Using the material below, work out how many lines contain the word "agent". Reply with the number and nothing more.

EXTRACTED MATERIAL:

● ● ● ● ●

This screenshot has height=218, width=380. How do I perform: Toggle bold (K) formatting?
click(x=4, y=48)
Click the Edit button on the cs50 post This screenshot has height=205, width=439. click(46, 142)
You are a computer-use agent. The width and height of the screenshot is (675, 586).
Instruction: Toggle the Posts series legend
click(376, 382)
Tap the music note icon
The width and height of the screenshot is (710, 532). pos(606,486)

● ● ● ● ●

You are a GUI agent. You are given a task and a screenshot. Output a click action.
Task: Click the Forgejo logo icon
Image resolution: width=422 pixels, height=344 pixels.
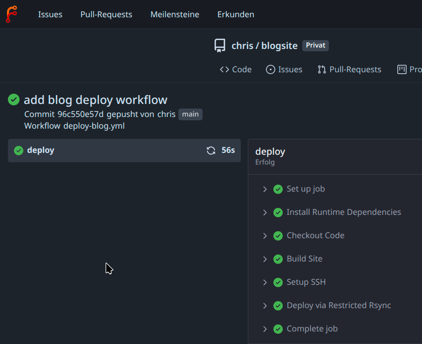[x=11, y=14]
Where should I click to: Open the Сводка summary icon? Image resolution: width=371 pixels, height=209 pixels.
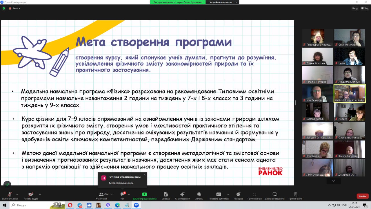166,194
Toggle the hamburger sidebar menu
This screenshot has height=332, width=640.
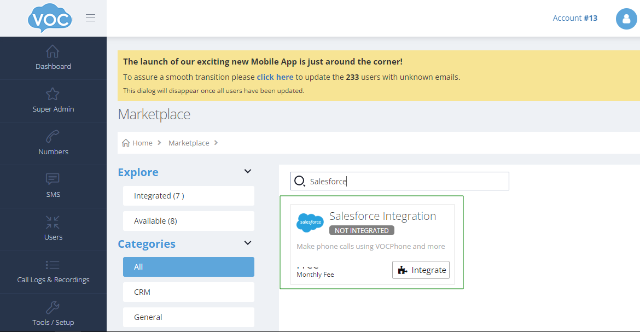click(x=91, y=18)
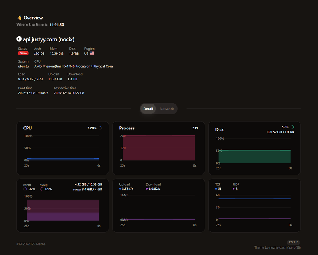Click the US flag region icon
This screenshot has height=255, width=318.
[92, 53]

● ● ● ● ●

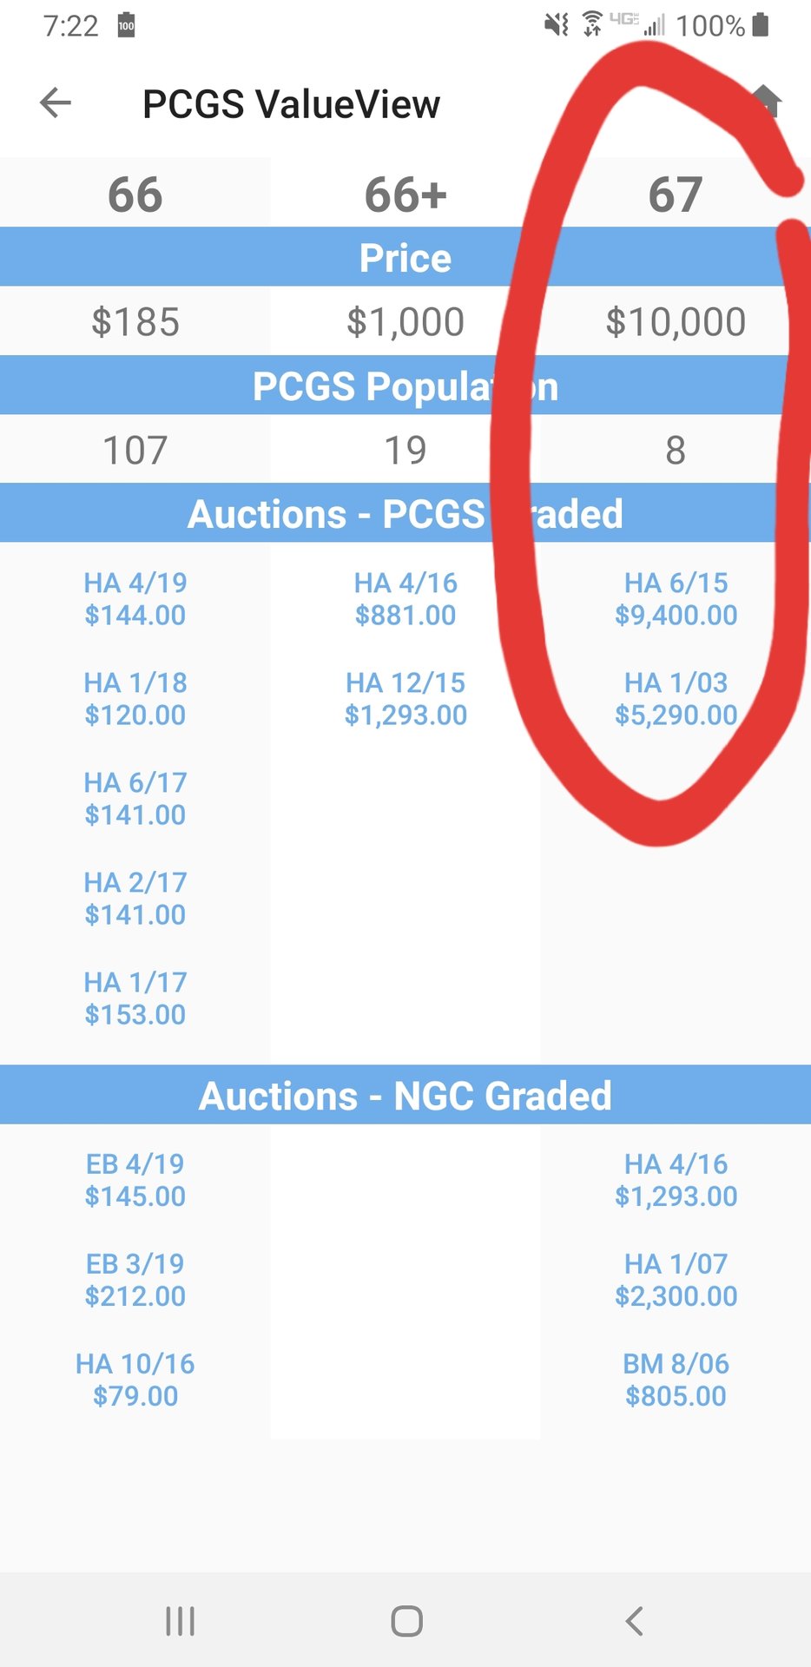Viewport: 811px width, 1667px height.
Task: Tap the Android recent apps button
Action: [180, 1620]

● ● ● ● ●

EXERCISE SOLUTION:
2